Thank you, but your last sentence is not really correct. The concept of cardinality captures different sizes of infinity. This is why I mentioned countable and uncountable infinites upfront: a countably infinite set and an uncountably infinite set do not have the same cardinality, but both are infinite.

This is not correct.

I think your basic mistake here is thinking that sizes of infinite sets has to be measured by cardinality. Yes, that's one way, but usually not the most useful way; it's a very crude measure. Its only real advantage is the fact that it doesn't need any context to work. In most cases, though, more context-dependent measures of size are more appropriate.

For instance, typically, "almost everywhere" doesn't mean "except on a subset of smaller cardinality", it means "on a subset of measure 0".

It's easy to see why you might get these confused. In many of the typical cases of measure theory -- let's say R^n with Lebesgue measure for concreteness -- you're looking at a set of cardinality 2^(aleph_0), and any countable subset will have measure 0. (Indeed, any set of intermediate cardinality will also have measure 0, if such a thing exists, although famously the question of whether it does cannot be resolved.)

But you can also have subsets also of cardinality 2^(aleph_0) which nonetheless have measure 0. E.g., in R, the Cantor set has measure 0, although its cardinality is equal to that of R itself. If a certain statement was true except on the Cantor set, we'd still say it was true "almost everywhere".

(And all this is assuming we're using "almost everywhere" in the measure sense. Sometimes it's instead used to mean, except on a meagre set, which is a different notion; but that's not the usual meaning, so someone using it that way would hopefully say what they mean explicitly.)

In the case of the natural numbers, we frequently measure sizes of subsets by their natural density. The natural density of a subset S of the natural numbers is simply the limit of |S&cap;{1,...,n}|/n as n goes to infinity (this limit is not guaranteed to exist, of course). So when talking about the natural numbers, if we say something holds "almost everywhere", typically this means it holds except on a set of natural density 0.

(Remember, math terms are heavily overloaded!)

I hear there may be some people use "almost everywhere" when talking about the natural numbers to mean "except on a finite set", but I'd consider this use confusing; if that's what you mean, just say that.

Hope that clears things up.

Edit: It turns out that Tao is actually using the logarithmic density here, not the natural density. Oy. The importance of actually reading the paper, I guess...

Thanks, this is a great comment! You've cleared things up for me a lot.

From Tao’s blog post, it sounds like the result is more in terms of things like: for almost all n<N, the maximum value of n’s Collatz orbit is bounded by extremely slow-growing functions of N (e.g. log log log log N).

Nice. This means that any resulting limit cycle will be tiny, thus hard to hit. So he actually proved that it's hard to disprove the conjecture.

Speculation only, but the method of proof might, in its key step, only bound to ~200. This is a more meaningful result to present if your reader knows that 200 is a as good as 1 because it loses nothing and also highlights something about the bound produced.

◆ **SUPPLIED DATA**
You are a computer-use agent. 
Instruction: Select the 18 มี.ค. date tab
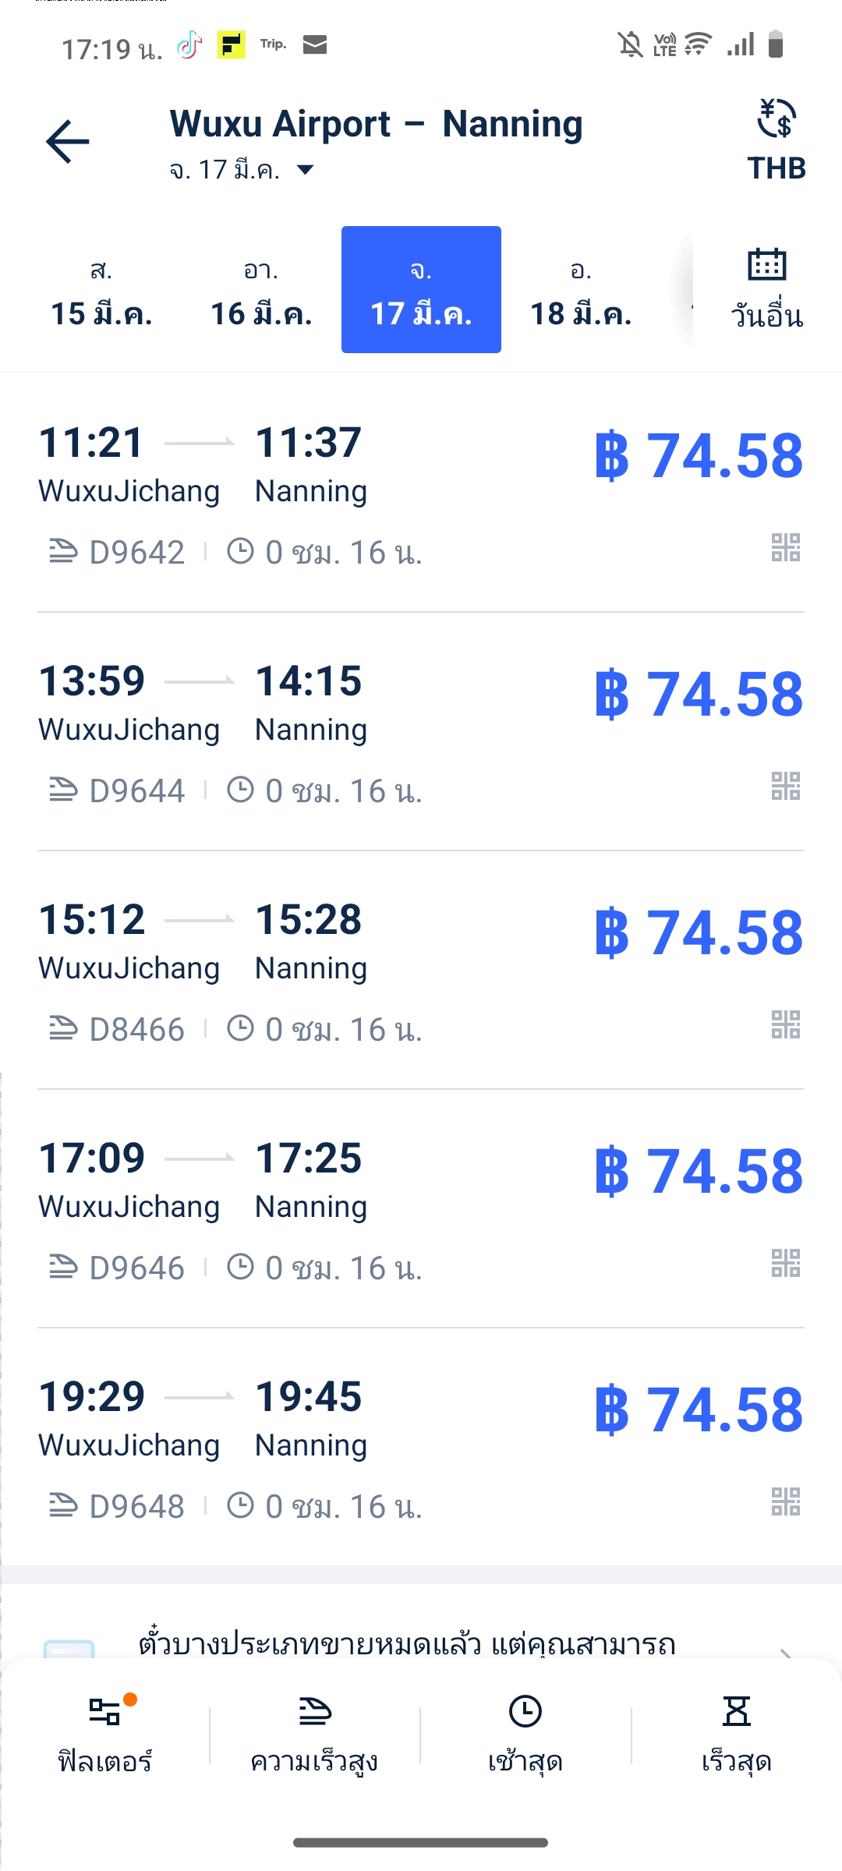pyautogui.click(x=581, y=290)
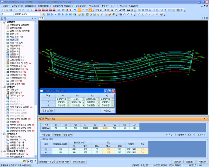
Task: Click the 확인(O) button in dialog
Action: coord(107,111)
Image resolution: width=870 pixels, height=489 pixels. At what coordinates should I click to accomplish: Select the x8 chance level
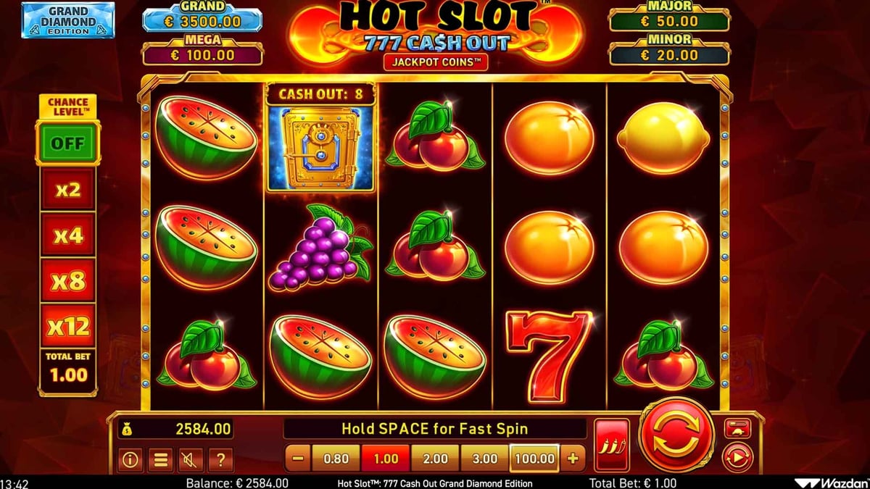67,281
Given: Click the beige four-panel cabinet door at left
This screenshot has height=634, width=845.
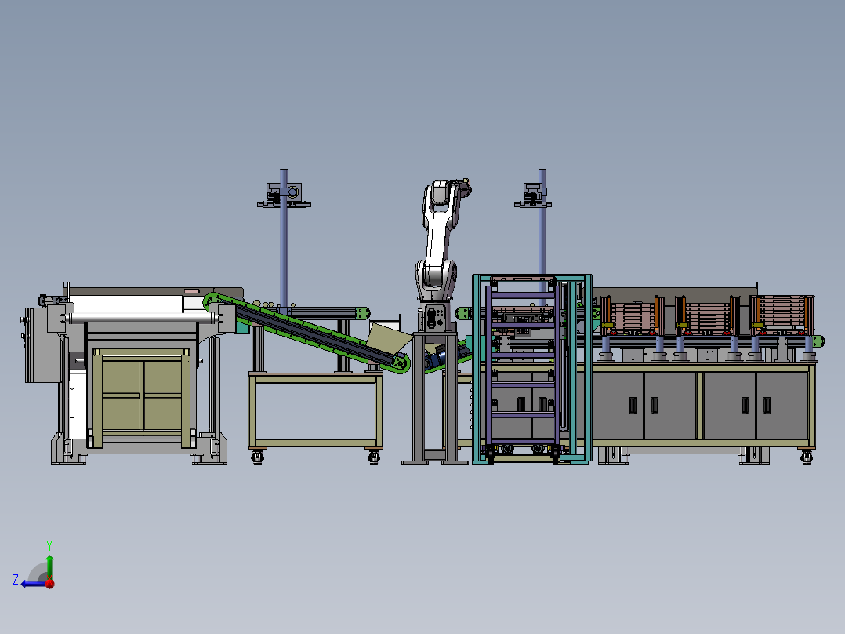Looking at the screenshot, I should (x=143, y=396).
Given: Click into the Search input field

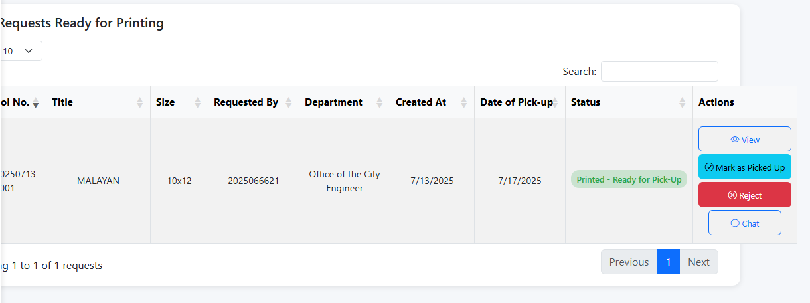Looking at the screenshot, I should pyautogui.click(x=659, y=72).
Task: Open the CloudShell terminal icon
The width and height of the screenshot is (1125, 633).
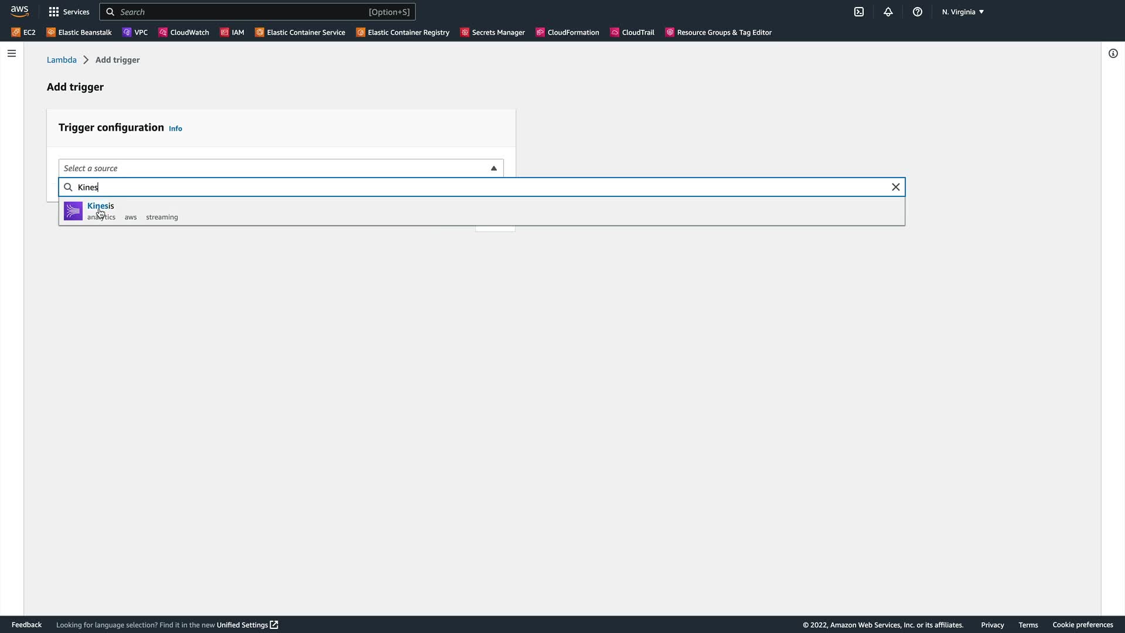Action: tap(858, 12)
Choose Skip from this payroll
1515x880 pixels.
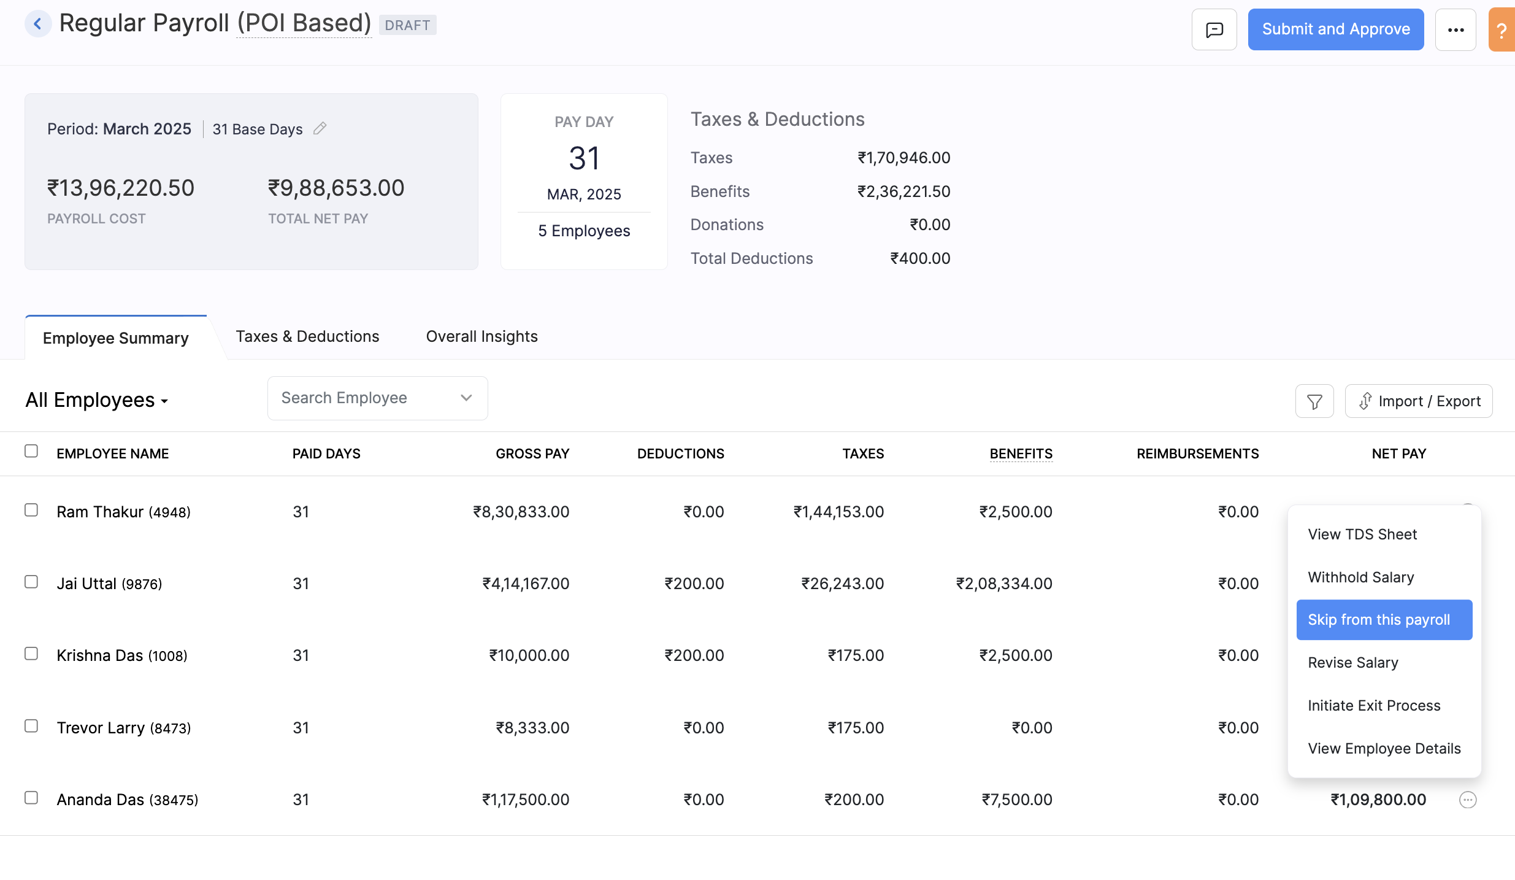[x=1384, y=620]
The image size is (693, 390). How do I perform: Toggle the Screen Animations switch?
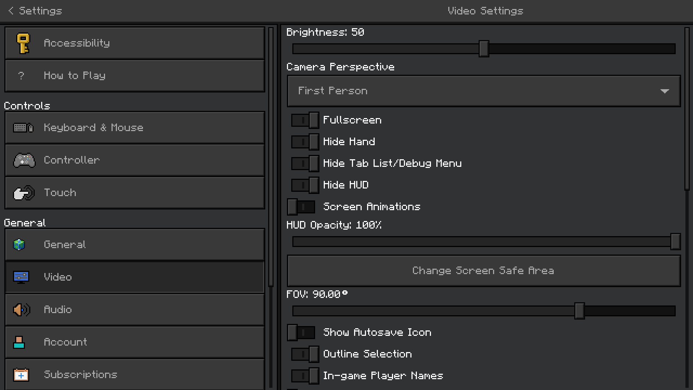click(301, 207)
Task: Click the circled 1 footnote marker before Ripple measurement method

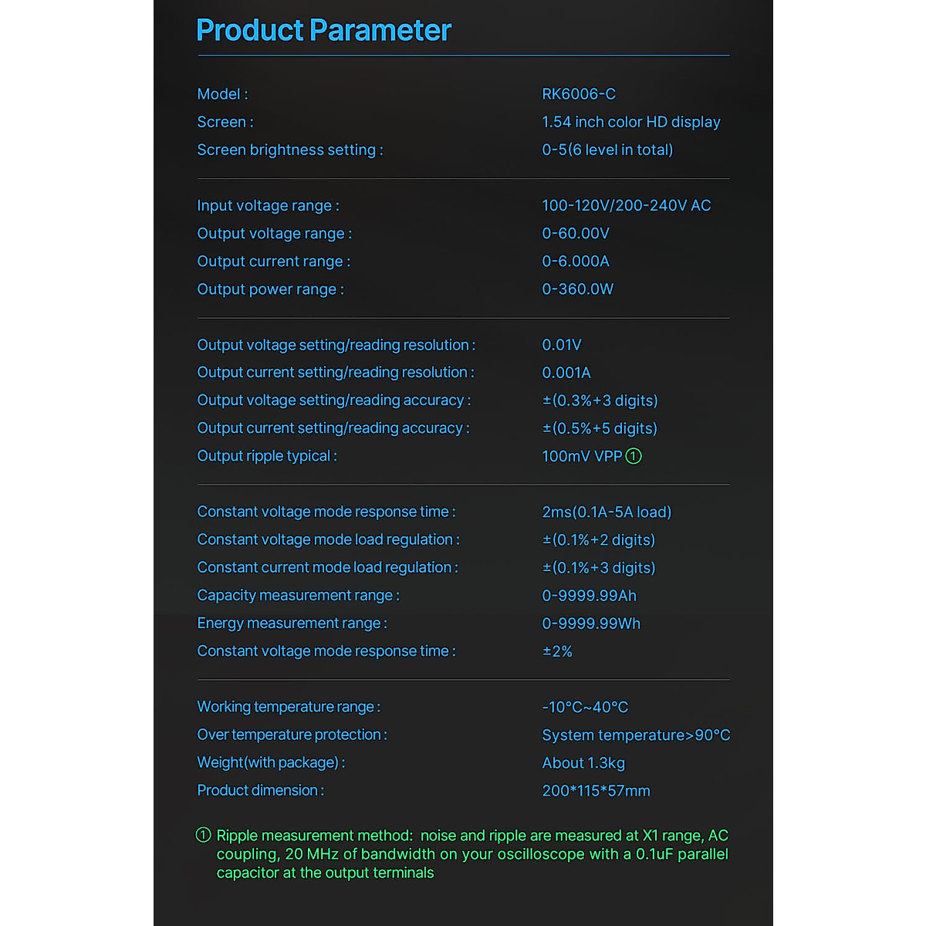Action: 204,835
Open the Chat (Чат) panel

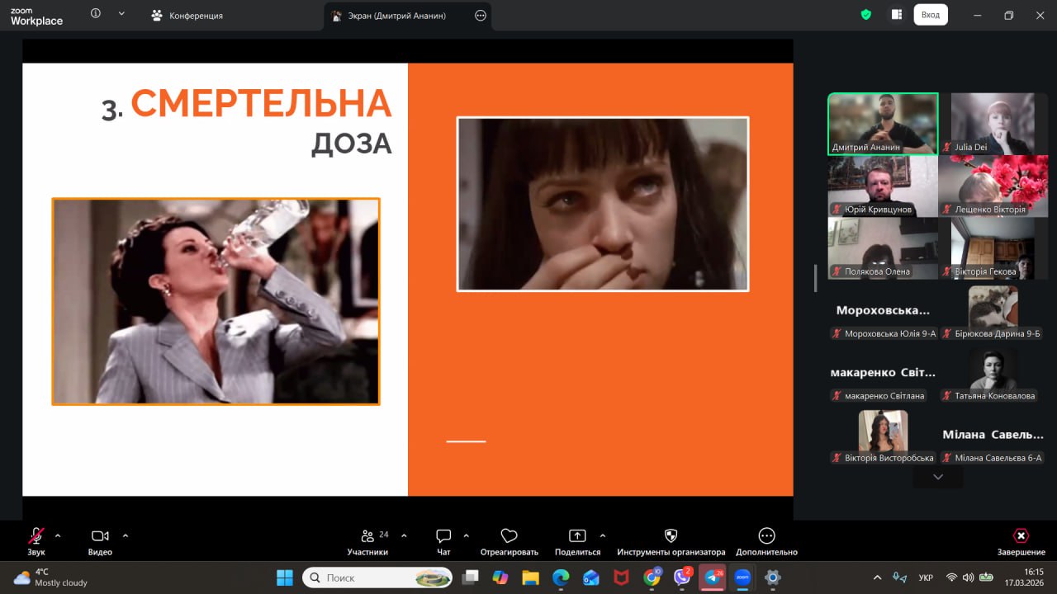[443, 537]
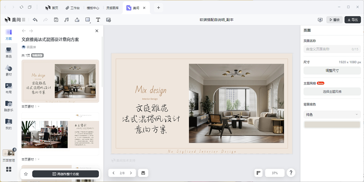364x182 pixels.
Task: Click the background color swatch bar
Action: (x=332, y=125)
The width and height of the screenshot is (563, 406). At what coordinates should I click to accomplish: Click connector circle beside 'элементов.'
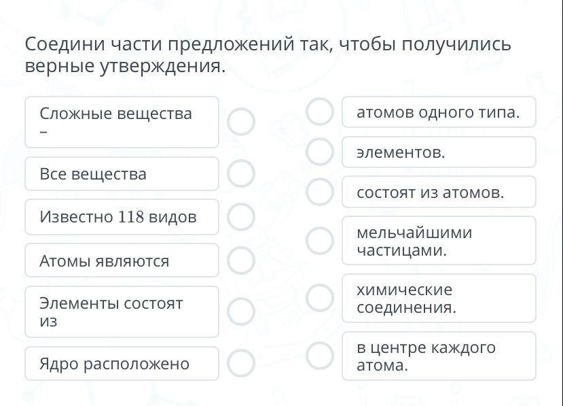click(x=320, y=152)
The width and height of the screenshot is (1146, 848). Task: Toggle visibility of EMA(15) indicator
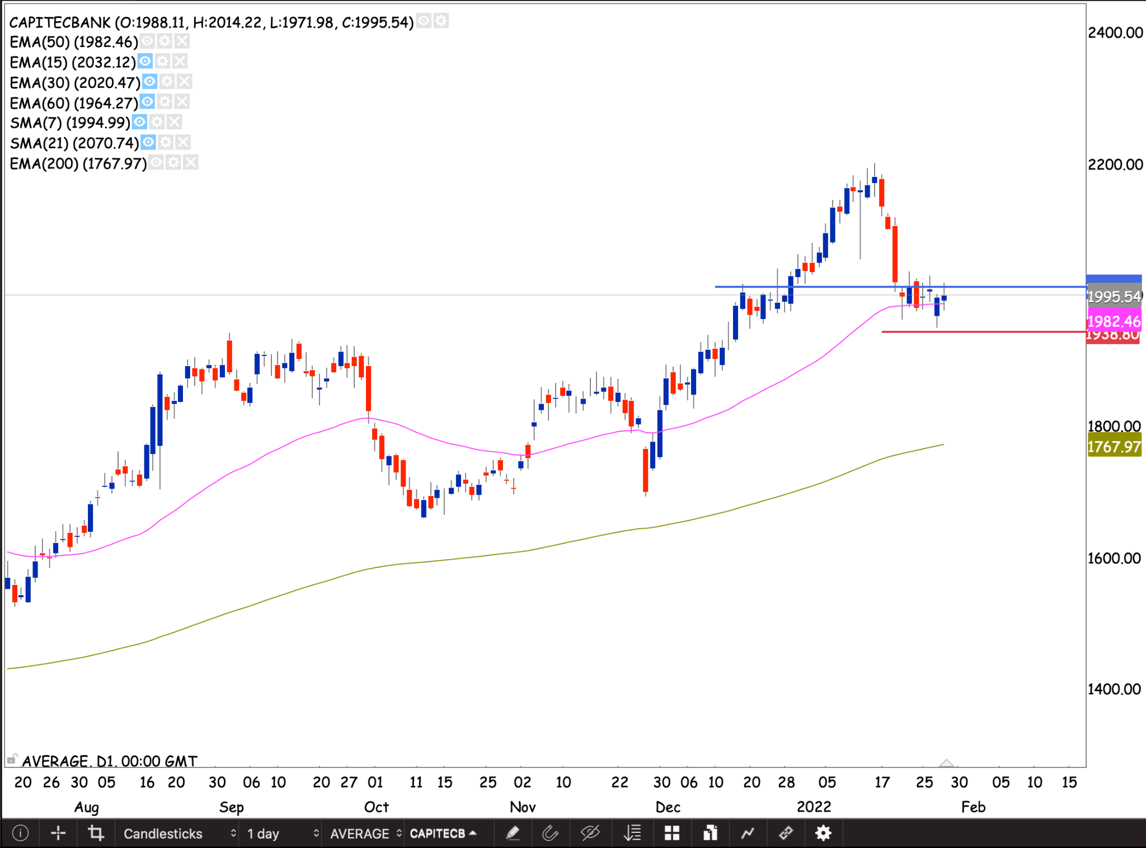145,61
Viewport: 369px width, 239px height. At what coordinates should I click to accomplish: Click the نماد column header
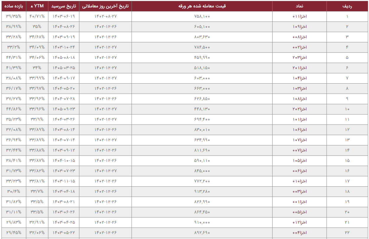tap(299, 6)

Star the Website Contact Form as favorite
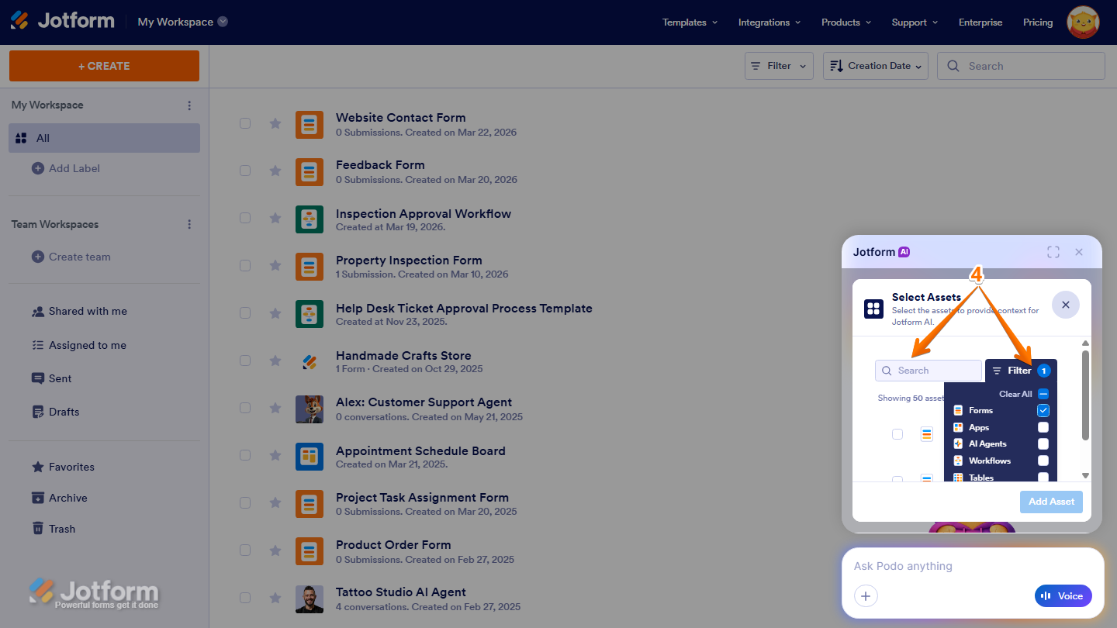point(275,123)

◆ **PROBLEMS TO WORK ON**
A: Answer these from the forum thread:
(i) What is the only real advantage of cardinality as a measure of size?
(ii) What measure does the Cantor set have?
(iii) According to the edit, which density is Tao actually using?
B: Please copy the forum thread from "This is not" to "are more appropriate.", editing it so that "crude" becomes "rough".
The entries have no connection to the forum thread.

◆ **ANSWERS TO THE PROBLEMS**
A:
(i) It doesn't need any context to work.
(ii) Measure 0.
(iii) The logarithmic density.

B:
This is not correct.

I think your basic mistake here is thinking that sizes of infinite sets has to be measured by cardinality. Yes, that's one way, but usually not the most useful way; it's a very rough measure. Its only real advantage is the fact that it doesn't need any context to work. In most cases, though, more context-dependent measures of size are more appropriate.